Believe me, I'm not Pollyanna and I can be a right grumpy and cynical cow but some of you are so cold! I wonder if any of you actually like your friends or just see friendship as an inconvenience or something to be managed and negotiated.

Chill the fuck out.
Go to the lunch or don't.
Buy a present or don't.

Don't go if you're going to be sulking and have a face like a slapped arse though!

ShadyLady53 · 09/02/2019 14:07

Don’t go! It’s bloody cheeky.

I was shocked recently as got invited to a colleague’s birthday party (rented out a club and put on some food, a dj and a free glass of fizz) and there was an announcement immediately following the singing of Happy Birthday by the girl’s parents that they’d now be sending round a bucket for us to contribute to the costs of the evening. It was a random birthday (27) and there was a lot of pressure to attend.
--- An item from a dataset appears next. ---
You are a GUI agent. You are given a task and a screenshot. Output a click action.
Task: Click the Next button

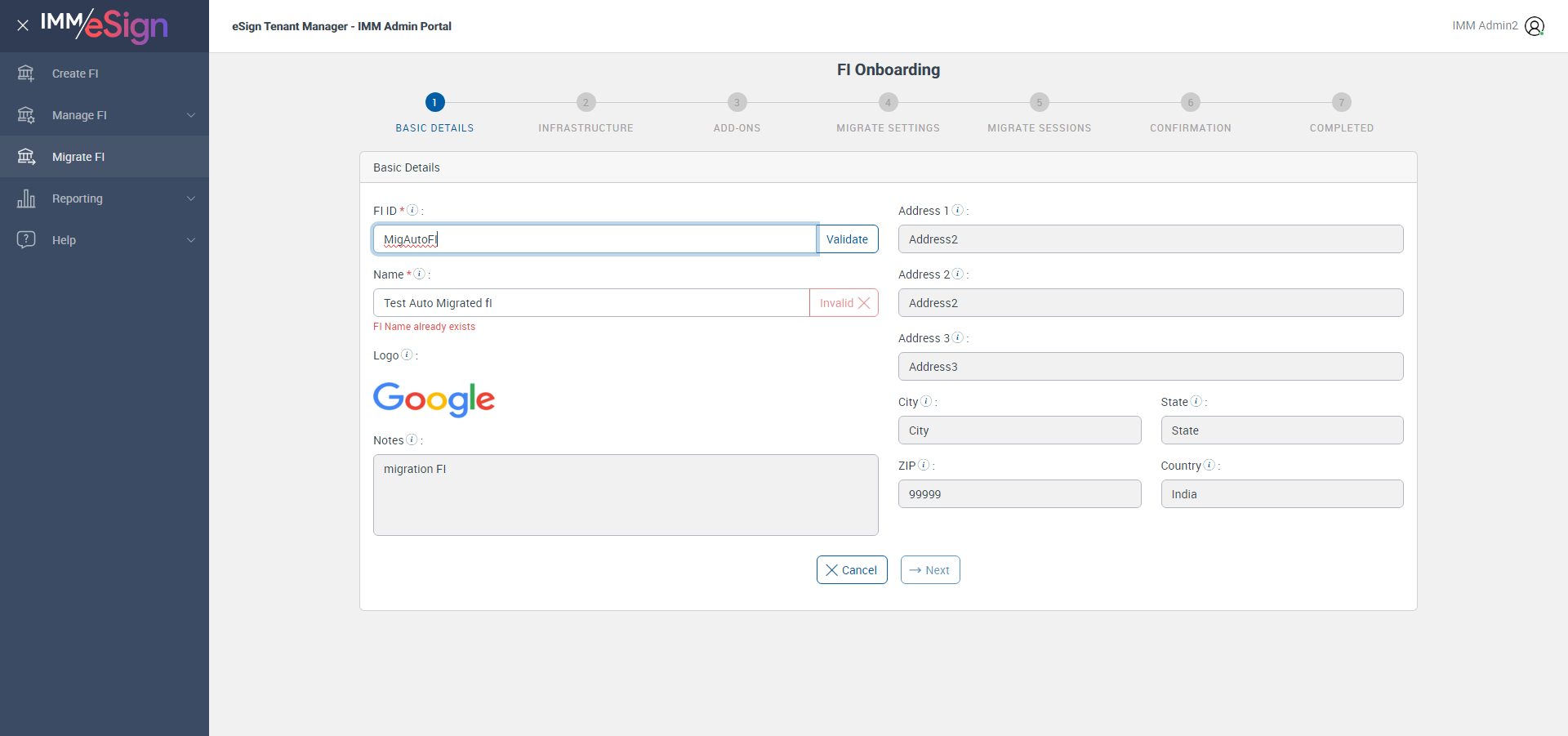[x=929, y=570]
I’ve only known her two months and took a decent present considering I barely know her (1l bottle of Pink Gin and lovely card). She was mortified by her parents actions and confided that she hadn’t even wanted a party. The Mum kept announcing “I suggest a minimum of £5 but will accept more!” and shaking the bucket.
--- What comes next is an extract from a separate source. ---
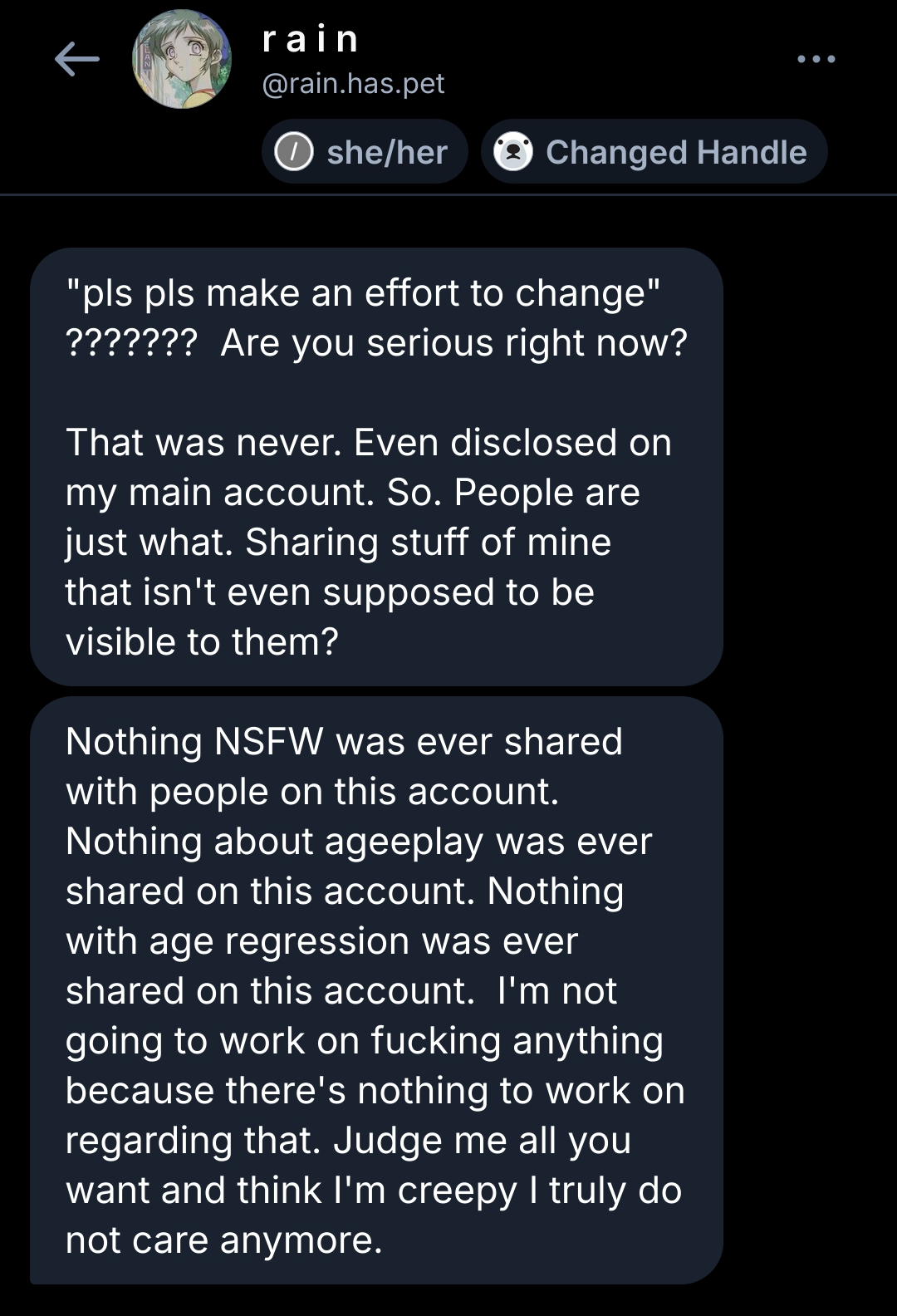Click the "That was never. Even disclosed" line
The image size is (897, 1316).
[368, 443]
I left straight away when I saw the bucket heading towards me Blush.

DeRigueurMortis · 09/02/2019 14:09

The whole thing is tacky as hell.

Since the explosion of social media absolutely every opportunity to grab the limelight by some people seems to be increasingly normalised.

I know of someone who had 2 hen do's (one abroad and stupidly expensive and another local event), a destination wedding then come baby time they morphed to a baby shower, gender reveal party and then christening. Yes all of them....so one baby 3 events which people had to pay to attend and bring gifts.

Everything is catalogued on FB as a "look at MEEEE" lifestyle event without obviously mentioning that their friends are the ones continuing (and stupidly imho) to cough up financially for these flagrant displays of narcissism.

I honestly don't understand why people indulge this shite and despite evidence to the contrary based on the above I'm not a total misery guts.

I'm very happy to be invited to a christening for example or attend a wedding and bring a lovely gift - it's just when the number of events plus time and cost become excessive and grabby that I can't stand (even if I can afford it).

AmperoBlue · 09/02/2019 14:14

I had a baby shower to say “ thank you” to all my friends that had helped during my pregnancy ( partner walked out on me).
Wanted to throw a party for them and to show that their help had really made a difference to my attitude towards having my baby.

I think it’s just an excuse to get friends together. You pay when asked out with your mates and this is no different. I had no idea so many people would buy stuff. There was no expectation they would though.

AlexaAmbidextra · 09/02/2019 14:14

WARNING - lighthearted but with a substantial grain of truth.
Whenever I read something like this I’m reminded of a SATC episode I watched many years ago. Carrie Bradshaw was moaning about the fact that if you’re single, all you seem to do is fork out large amounts for ‘coupledom’. There’s the engagement gift, the hen do, the wedding present, the baby shower, the birth gift, the christening gift and on and on. She was suggesting we have a Singles Day where we celebrate our single friends who generally cost us nothing. She used to irritate me with her whingeing but I think she was spot on with this one. 😂

Drum2018 · 09/02/2019 14:15

But nobody 'has to' do anything. Op you don't have to conform to whatever pretentious shite may be expected of you regarding attending the shower and bringing gifts - no matter what culture you are.